Para marcar sua posição em relação à polêmica, Maricato entrou na Justiça com um pedido de habeas corpus preventivo, que teve parecer favorável. O desembargador Márcio Franklin Nogueira, além de basear sua decisão na inconstitucionalidade do artigo 277, diz em seu relatório que “estarão sujeitos à mesma pena (…) tanto os motoristas que forem surpreendidos dirigindo completamente embriagados como aqueles que tiverem ingerido pequena dose, com o perfeito domínio de seus reflexos sem representar qualquer perigo ao trânsito”, o que infringiria o princípio da proporcionalidade da pena.

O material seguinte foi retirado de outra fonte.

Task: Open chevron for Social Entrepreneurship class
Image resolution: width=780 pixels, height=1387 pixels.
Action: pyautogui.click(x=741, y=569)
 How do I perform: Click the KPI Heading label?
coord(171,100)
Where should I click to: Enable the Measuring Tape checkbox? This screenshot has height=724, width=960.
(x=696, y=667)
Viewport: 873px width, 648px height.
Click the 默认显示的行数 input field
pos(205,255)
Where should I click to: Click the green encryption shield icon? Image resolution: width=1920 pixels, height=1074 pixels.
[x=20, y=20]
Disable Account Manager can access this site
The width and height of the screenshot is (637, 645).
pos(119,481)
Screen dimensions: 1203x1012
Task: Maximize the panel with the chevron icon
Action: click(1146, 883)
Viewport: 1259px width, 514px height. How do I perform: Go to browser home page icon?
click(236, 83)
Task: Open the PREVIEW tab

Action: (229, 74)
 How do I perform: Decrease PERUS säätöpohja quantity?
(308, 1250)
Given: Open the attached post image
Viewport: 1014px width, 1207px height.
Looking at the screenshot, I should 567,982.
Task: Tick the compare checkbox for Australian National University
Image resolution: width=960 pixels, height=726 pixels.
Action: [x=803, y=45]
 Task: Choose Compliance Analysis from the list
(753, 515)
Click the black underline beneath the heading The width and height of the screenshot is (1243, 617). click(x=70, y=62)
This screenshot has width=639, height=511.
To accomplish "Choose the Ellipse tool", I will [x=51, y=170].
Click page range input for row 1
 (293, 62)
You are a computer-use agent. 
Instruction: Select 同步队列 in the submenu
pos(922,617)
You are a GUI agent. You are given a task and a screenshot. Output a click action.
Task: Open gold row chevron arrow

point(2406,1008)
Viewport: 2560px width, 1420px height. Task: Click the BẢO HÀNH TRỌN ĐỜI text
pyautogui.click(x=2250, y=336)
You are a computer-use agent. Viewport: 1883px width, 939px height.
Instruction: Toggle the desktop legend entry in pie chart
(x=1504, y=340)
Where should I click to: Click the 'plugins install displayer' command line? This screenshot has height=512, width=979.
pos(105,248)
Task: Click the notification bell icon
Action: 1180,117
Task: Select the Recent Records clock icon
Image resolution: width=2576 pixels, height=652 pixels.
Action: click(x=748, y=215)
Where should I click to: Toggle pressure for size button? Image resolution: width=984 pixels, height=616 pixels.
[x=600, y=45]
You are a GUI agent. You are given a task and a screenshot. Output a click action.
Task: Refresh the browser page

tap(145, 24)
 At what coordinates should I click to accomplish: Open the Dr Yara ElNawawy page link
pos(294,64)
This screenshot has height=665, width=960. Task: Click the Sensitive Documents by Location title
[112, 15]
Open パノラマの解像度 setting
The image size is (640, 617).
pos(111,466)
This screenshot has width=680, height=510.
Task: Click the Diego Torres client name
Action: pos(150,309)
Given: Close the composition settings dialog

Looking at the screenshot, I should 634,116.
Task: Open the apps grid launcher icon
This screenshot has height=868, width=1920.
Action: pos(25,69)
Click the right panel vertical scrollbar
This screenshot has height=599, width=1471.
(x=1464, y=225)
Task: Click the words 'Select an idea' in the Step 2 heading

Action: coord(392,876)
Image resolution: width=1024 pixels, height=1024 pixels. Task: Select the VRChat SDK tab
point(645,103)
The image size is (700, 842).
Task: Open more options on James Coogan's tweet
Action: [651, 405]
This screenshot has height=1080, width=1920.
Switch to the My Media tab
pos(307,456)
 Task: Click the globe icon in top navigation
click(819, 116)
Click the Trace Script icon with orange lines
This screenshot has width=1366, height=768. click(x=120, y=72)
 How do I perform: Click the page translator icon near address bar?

Antes da lei seca, o motorista que fosse pego com 0,3 mg de álcool por litro de ar aspirado estaria cometendo uma infração gravíssima e, dependendo dos sinais de embriaguez, o policial poderia (com ou sem o bafômetro) encaminhá-lo à delegacia “Quem dirigia embriagado cometia uma contravenção penal. Era levado à delegacia e poderia ser processado. Agora, comete um crime, o que é mais grave”, explica Leal. “Acredito que a forma mais correta para deter motoristas que dirigem alcoolizados é exatamente como previa a lei anterior. As pessoas eram detidas por estarem embriagadas e não por terem bebido conscientemente”, afirma Maricato. “Considero essa MP um estrupício jurídico, porque mistura inocentes com infratores”, completa.

 

 

ANTES E DEPOIS

ANTES

0,599 g ou 0,299 mg

Tolerável

acima de 0,6 g ou acima 0,3 mg

Multa de R$ 955 e suspensão da CNH por um ano, com possibilidade de processo por contravenção

DEPOIS

0,199 g ou 0,099 mg

Margem de erro

0,2 g até 0,599g ou 0,1 mg até 0,299

Multa de R$ 955, suspensão da CNH por um ano e retenção do veículo

acima de 0,6 g ou acima de 0,3 mg

Multa de R$ 955, suspensão da CNH por um ano, retenção do veículo e prisão com pena afiançável

 

 

Mas os defensores da lei seca rebatem afirmando que não há como determinar níveis seguros para a utilização da bebida. “Os efeitos do álcool variam muito em cada pessoa”, diz Adalberto Sabbag, médico do tráfego e diretor da Abramet (Associação Brasileira de Medicina de Trafego). “A quantidade de álcool no sangue de uma pessoa depende do quanto de gordura ela tem no sangue, de seu peso, do funcionamento do organismo e de quanto álcool ela ingeriu”, explica Ana Cecília Marques, coordenadora do Departamento de Dependência da Associação Brasileira de Psiquiatria. Isso equivale a dizer que duas pessoas podem tomar a mesma quantidade de bebida e, horas depois, uma delas estar embriagada e a outra não.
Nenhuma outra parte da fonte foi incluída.